▶ _TRY IT_
Every entry in the listing below is to be output unchanged.

▶ _MATERIAL FOR THIS EXERCISE_
┌────────

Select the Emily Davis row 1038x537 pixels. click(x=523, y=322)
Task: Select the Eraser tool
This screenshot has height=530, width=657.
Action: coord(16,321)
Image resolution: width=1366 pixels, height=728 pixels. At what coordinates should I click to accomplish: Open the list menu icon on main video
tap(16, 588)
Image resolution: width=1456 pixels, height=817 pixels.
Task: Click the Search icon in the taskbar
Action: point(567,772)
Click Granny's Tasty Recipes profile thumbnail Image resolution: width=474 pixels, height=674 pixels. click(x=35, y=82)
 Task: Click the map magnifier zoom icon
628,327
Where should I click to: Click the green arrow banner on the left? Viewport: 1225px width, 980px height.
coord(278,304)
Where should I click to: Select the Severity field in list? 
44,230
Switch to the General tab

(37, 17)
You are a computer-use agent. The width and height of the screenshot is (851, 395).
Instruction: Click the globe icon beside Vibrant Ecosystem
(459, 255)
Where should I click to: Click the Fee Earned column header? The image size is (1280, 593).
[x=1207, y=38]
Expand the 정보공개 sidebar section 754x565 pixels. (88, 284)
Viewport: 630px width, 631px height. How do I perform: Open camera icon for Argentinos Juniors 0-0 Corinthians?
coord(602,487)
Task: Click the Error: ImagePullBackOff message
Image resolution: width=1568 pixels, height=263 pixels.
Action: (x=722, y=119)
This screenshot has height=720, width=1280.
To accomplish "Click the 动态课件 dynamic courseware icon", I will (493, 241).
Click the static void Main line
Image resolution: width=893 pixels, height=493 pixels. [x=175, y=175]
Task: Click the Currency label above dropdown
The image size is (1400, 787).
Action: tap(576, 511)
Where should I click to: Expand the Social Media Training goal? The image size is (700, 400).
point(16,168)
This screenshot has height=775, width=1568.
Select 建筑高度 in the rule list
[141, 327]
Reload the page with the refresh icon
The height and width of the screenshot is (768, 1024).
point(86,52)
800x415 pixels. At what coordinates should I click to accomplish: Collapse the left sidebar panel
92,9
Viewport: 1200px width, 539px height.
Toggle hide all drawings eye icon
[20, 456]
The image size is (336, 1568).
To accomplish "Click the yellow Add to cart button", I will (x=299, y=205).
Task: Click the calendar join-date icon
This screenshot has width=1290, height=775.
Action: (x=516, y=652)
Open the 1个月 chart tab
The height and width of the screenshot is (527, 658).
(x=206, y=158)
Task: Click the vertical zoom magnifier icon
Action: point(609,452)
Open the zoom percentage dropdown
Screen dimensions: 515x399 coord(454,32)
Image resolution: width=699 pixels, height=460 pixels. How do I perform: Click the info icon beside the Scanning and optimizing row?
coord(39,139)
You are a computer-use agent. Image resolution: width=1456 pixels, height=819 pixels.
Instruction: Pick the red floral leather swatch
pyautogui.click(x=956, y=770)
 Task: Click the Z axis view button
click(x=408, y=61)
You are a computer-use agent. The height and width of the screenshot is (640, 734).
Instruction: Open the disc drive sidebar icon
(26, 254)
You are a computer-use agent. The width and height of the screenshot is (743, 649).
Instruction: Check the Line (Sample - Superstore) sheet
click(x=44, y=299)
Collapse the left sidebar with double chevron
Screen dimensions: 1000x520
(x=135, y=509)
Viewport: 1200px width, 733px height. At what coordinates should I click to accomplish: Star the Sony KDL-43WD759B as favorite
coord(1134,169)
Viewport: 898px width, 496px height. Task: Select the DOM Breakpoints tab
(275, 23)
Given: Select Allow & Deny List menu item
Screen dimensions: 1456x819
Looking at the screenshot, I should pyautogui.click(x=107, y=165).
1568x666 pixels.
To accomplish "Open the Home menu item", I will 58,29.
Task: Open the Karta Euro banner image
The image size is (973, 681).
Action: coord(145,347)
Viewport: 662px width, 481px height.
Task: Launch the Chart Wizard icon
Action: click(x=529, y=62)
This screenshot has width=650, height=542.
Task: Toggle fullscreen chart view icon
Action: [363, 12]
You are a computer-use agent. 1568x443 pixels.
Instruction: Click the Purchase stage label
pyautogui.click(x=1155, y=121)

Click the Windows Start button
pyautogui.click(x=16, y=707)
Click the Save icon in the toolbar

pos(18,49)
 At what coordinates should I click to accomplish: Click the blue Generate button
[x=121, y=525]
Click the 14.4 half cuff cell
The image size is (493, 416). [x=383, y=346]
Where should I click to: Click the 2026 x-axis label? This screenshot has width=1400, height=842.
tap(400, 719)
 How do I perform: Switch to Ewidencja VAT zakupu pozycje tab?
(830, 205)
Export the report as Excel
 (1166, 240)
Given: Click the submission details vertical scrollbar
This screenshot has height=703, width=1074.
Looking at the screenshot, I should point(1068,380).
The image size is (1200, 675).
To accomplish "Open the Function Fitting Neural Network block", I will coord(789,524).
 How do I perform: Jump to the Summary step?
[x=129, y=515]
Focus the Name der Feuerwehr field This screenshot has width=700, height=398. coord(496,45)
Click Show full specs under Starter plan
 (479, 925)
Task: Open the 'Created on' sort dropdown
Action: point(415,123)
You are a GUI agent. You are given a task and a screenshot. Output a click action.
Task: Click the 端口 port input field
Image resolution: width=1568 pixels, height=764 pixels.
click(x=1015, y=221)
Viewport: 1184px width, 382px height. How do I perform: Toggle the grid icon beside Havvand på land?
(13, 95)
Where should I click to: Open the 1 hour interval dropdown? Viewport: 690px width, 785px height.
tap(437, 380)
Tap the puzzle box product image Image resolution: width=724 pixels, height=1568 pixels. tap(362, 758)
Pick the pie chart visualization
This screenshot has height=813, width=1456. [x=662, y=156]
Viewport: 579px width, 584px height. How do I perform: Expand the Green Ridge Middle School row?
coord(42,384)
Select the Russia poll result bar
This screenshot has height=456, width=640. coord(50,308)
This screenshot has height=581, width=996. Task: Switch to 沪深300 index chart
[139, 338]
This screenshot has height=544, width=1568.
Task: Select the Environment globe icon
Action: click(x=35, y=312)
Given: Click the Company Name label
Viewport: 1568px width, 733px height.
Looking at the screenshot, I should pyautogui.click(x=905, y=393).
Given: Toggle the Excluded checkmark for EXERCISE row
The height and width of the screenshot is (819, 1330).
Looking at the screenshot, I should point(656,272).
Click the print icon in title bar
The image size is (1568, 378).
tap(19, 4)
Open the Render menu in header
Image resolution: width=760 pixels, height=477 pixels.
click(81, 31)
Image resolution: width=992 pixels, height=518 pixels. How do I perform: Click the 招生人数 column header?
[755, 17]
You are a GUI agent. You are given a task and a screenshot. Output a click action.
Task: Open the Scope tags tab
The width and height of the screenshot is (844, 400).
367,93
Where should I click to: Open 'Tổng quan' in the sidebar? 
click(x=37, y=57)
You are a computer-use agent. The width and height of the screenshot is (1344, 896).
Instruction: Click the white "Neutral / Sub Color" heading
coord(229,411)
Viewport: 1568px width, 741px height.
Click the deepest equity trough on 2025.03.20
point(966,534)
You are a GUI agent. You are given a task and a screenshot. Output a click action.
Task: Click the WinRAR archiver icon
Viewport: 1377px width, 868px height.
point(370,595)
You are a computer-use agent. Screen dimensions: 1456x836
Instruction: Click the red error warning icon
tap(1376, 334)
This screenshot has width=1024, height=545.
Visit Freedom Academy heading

└────────

▶ _RESPONSE AREA_
Select the Emily Davis row 1038x537 pixels. click(x=523, y=322)
Task: Select the Eraser tool
This screenshot has height=530, width=657.
Action: coord(16,321)
Image resolution: width=1366 pixels, height=728 pixels. At what coordinates should I click to accomplish: Open the list menu icon on main video
tap(16, 588)
Image resolution: width=1456 pixels, height=817 pixels.
Task: Click the Search icon in the taskbar
Action: point(567,772)
Click Granny's Tasty Recipes profile thumbnail Image resolution: width=474 pixels, height=674 pixels. click(x=35, y=82)
 Task: Click the map magnifier zoom icon
628,327
Where should I click to: Click the green arrow banner on the left? Viewport: 1225px width, 980px height.
coord(278,304)
Where should I click to: Select the Severity field in list? 
44,230
Switch to the General tab

(37, 17)
You are a computer-use agent. The width and height of the screenshot is (851, 395).
Instruction: Click the globe icon beside Vibrant Ecosystem
(459, 255)
Where should I click to: Click the Fee Earned column header? The image size is (1280, 593).
[x=1207, y=38]
Expand the 정보공개 sidebar section 754x565 pixels. (88, 284)
Viewport: 630px width, 631px height. How do I perform: Open camera icon for Argentinos Juniors 0-0 Corinthians?
coord(602,487)
Task: Click the Error: ImagePullBackOff message
Image resolution: width=1568 pixels, height=263 pixels.
Action: (x=722, y=119)
This screenshot has height=720, width=1280.
To accomplish "Click the 动态课件 dynamic courseware icon", I will (493, 241).
Click the static void Main line
Image resolution: width=893 pixels, height=493 pixels. [x=175, y=175]
Task: Click the Currency label above dropdown
The image size is (1400, 787).
Action: tap(576, 511)
Where should I click to: Expand the Social Media Training goal? The image size is (700, 400).
point(16,168)
This screenshot has height=775, width=1568.
Select 建筑高度 in the rule list
[141, 327]
Reload the page with the refresh icon
The height and width of the screenshot is (768, 1024).
point(86,52)
800x415 pixels. At what coordinates should I click to accomplish: Collapse the left sidebar panel
92,9
Viewport: 1200px width, 539px height.
Toggle hide all drawings eye icon
[20, 456]
The image size is (336, 1568).
To accomplish "Click the yellow Add to cart button", I will (x=299, y=205).
Task: Click the calendar join-date icon
This screenshot has width=1290, height=775.
Action: (x=516, y=652)
Open the 1个月 chart tab
The height and width of the screenshot is (527, 658).
(x=206, y=158)
Task: Click the vertical zoom magnifier icon
Action: point(609,452)
Open the zoom percentage dropdown
Screen dimensions: 515x399 coord(454,32)
Image resolution: width=699 pixels, height=460 pixels. How do I perform: Click the info icon beside the Scanning and optimizing row?
coord(39,139)
You are a computer-use agent. Image resolution: width=1456 pixels, height=819 pixels.
Instruction: Pick the red floral leather swatch
pyautogui.click(x=956, y=770)
 Task: Click the Z axis view button
click(x=408, y=61)
You are a computer-use agent. The height and width of the screenshot is (640, 734).
Instruction: Open the disc drive sidebar icon
(26, 254)
You are a computer-use agent. The width and height of the screenshot is (743, 649).
Instruction: Check the Line (Sample - Superstore) sheet
click(x=44, y=299)
Collapse the left sidebar with double chevron
Screen dimensions: 1000x520
(x=135, y=509)
Viewport: 1200px width, 733px height. At what coordinates should I click to accomplish: Star the Sony KDL-43WD759B as favorite
coord(1134,169)
Viewport: 898px width, 496px height. Task: Select the DOM Breakpoints tab
(275, 23)
Given: Select Allow & Deny List menu item
Screen dimensions: 1456x819
Looking at the screenshot, I should pyautogui.click(x=107, y=165).
1568x666 pixels.
To accomplish "Open the Home menu item", I will 58,29.
Task: Open the Karta Euro banner image
The image size is (973, 681).
Action: coord(145,347)
Viewport: 662px width, 481px height.
Task: Launch the Chart Wizard icon
Action: click(x=529, y=62)
This screenshot has width=650, height=542.
Task: Toggle fullscreen chart view icon
Action: [363, 12]
You are a computer-use agent. 1568x443 pixels.
Instruction: Click the Purchase stage label
pyautogui.click(x=1155, y=121)

Click the Windows Start button
pyautogui.click(x=16, y=707)
Click the Save icon in the toolbar

pos(18,49)
 At what coordinates should I click to accomplish: Click the blue Generate button
[x=121, y=525]
Click the 14.4 half cuff cell
The image size is (493, 416). [x=383, y=346]
Where should I click to: Click the 2026 x-axis label? This screenshot has width=1400, height=842.
tap(400, 719)
 How do I perform: Switch to Ewidencja VAT zakupu pozycje tab?
(830, 205)
Export the report as Excel
 (1166, 240)
Given: Click the submission details vertical scrollbar
This screenshot has height=703, width=1074.
Looking at the screenshot, I should point(1068,380).
The image size is (1200, 675).
To accomplish "Open the Function Fitting Neural Network block", I will coord(789,524).
 How do I perform: Jump to the Summary step?
[x=129, y=515]
Focus the Name der Feuerwehr field This screenshot has width=700, height=398. coord(496,45)
Click Show full specs under Starter plan
 (479, 925)
Task: Open the 'Created on' sort dropdown
Action: point(415,123)
You are a GUI agent. You are given a task and a screenshot. Output a click action.
Task: Click the 端口 port input field
Image resolution: width=1568 pixels, height=764 pixels.
click(x=1015, y=221)
Viewport: 1184px width, 382px height. How do I perform: Toggle the grid icon beside Havvand på land?
(13, 95)
Where should I click to: Open the 1 hour interval dropdown? Viewport: 690px width, 785px height.
tap(437, 380)
Tap the puzzle box product image Image resolution: width=724 pixels, height=1568 pixels. tap(362, 758)
Pick the pie chart visualization
This screenshot has height=813, width=1456. [x=662, y=156]
Viewport: 579px width, 584px height. How do I perform: Expand the Green Ridge Middle School row?
coord(42,384)
Select the Russia poll result bar
This screenshot has height=456, width=640. coord(50,308)
This screenshot has height=581, width=996. Task: Switch to 沪深300 index chart
[139, 338]
This screenshot has height=544, width=1568.
Task: Select the Environment globe icon
Action: click(x=35, y=312)
Given: Click the Company Name label
Viewport: 1568px width, 733px height.
Looking at the screenshot, I should pyautogui.click(x=905, y=393).
Given: Toggle the Excluded checkmark for EXERCISE row
The height and width of the screenshot is (819, 1330).
Looking at the screenshot, I should point(656,272).
Click the print icon in title bar
The image size is (1568, 378).
tap(19, 4)
Open the Render menu in header
Image resolution: width=760 pixels, height=477 pixels.
click(81, 31)
Image resolution: width=992 pixels, height=518 pixels. How do I perform: Click the 招生人数 column header?
[755, 17]
You are a GUI agent. You are given a task and a screenshot. Output a click action.
Task: Open the Scope tags tab
The width and height of the screenshot is (844, 400).
367,93
Where should I click to: Open 'Tổng quan' in the sidebar? 
click(x=37, y=57)
You are a computer-use agent. The width and height of the screenshot is (1344, 896).
Instruction: Click the white "Neutral / Sub Color" heading
coord(229,411)
Viewport: 1568px width, 741px height.
Click the deepest equity trough on 2025.03.20
point(966,534)
You are a GUI agent. You are given a task and a screenshot. Output a click action.
Task: Click the WinRAR archiver icon
Viewport: 1377px width, 868px height.
point(370,595)
You are a computer-use agent. Screen dimensions: 1456x836
Instruction: Click the red error warning icon
tap(1376, 334)
This screenshot has width=1024, height=545.
Visit Freedom Academy heading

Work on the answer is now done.